Dirty, Sexy Money and DIF 

Dear Ted:

Reporting on the Town Council’s decision to extend the moratorium for Development Impact Fees (DIF), your comments reflected a common, but significant, misunderstanding about DIF that is pervasive among members of the community and local government.

In last week’s Sheet, it was said that “Councilmembers voted Wednesday to extend the DIF (Development Impact Fee) tax break for another year to contractors who are not subject to TBID.  So much for concern about the state of the general fund.”

Contrary to popular belief, DIF are fees and not taxes. Indeed, DIF cannot be lawfully (constitutionally) treated as a tax, because the fee system was not passed by a vote of the general public as required for tax measures; the DIF structure was passed by the vote of a previous Town Council. DIF cannot be used to supplement the general fund. DIF cannot be used to build whatever the Town wishes or sees fit to have.  DIF cannot be used to generally maintain infrastructure as needed.

By now, many readers are probably thinking, what?  Well, the true nature of DIF came to light here during the planning of a new local project.

When Mammoth Rock ‘n’ Bowl was in the final stages of planning, the moratorium on DIF had not yet been implemented.  One set of fee calculations placed the DIF figure at over $580,000.  DIF would have prevented the project from moving forward. Lenders will not finance DIF, because the value of the money goes to the government and doesn’t reside in the value of the completed real estate project. Accordingly, MRB began to research DIF and how the fees might be challenged.
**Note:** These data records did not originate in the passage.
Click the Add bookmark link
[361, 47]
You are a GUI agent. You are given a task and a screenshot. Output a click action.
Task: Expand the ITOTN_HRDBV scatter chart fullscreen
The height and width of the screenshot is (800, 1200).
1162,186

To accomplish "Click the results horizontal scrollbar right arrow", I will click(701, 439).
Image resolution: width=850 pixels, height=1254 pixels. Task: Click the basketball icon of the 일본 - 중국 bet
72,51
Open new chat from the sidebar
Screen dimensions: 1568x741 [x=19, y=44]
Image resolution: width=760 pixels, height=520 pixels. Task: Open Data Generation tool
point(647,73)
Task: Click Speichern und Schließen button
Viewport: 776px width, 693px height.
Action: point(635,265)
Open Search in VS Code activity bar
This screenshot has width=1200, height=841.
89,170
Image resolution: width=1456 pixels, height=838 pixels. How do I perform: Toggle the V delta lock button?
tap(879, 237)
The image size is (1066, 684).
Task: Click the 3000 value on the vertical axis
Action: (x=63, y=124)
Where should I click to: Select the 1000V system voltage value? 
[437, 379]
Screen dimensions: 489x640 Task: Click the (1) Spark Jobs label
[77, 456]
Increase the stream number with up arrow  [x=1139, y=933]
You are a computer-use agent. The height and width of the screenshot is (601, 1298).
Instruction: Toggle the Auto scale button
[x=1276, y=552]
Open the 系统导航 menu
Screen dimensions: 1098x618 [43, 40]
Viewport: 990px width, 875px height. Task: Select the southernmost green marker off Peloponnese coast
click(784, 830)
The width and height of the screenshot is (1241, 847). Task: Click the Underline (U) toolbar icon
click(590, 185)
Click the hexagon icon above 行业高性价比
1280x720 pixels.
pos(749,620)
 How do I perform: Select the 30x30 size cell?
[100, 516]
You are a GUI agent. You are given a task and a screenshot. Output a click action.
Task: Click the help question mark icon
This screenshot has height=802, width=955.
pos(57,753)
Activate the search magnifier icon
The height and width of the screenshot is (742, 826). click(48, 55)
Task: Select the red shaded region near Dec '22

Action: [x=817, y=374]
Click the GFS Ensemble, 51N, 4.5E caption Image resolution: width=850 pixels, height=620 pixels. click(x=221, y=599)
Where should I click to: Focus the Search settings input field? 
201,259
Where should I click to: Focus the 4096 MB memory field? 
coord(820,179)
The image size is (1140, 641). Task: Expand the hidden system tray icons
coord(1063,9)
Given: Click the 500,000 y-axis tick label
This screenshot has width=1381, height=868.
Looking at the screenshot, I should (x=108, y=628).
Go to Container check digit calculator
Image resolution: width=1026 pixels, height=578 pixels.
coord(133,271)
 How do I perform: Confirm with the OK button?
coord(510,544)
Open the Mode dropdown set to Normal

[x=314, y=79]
Coincidentally, though, the moratorium came into effect, the DIF research efforts were not required, and fortunately for everyone the project moved ahead without delay. Without question, the MRB project would not have gone forward without the moratorium on DIF. If people are looking for evidence that the moratorium stimulated positive growth and development, MRB is Exhibit A.

Nonetheless, the research of DIF was both interesting and enlightening.   A continuing legal education course was found on, of all things, the subject of DIF.  The course was entitled “Dirty, Sexy Money: Development Impact Fees in California.” The emphasis on Dirty Sexy Money in italics was in the original title, and the course proved to be very useful.

It became clear that Development Impact Fees are just that, fees (not taxes), approved by the California legislature and allowed to be charged by local agencies and governments to mitigate the actual impacts of a particular development project. Moreover, although the Town calls them by another name, Affordable Housing Fees, these are also DIF and subject to the same set of laws.  All of the applicable laws apply uniformly, whether a person is building a single family home or Intrawest is building the North Village.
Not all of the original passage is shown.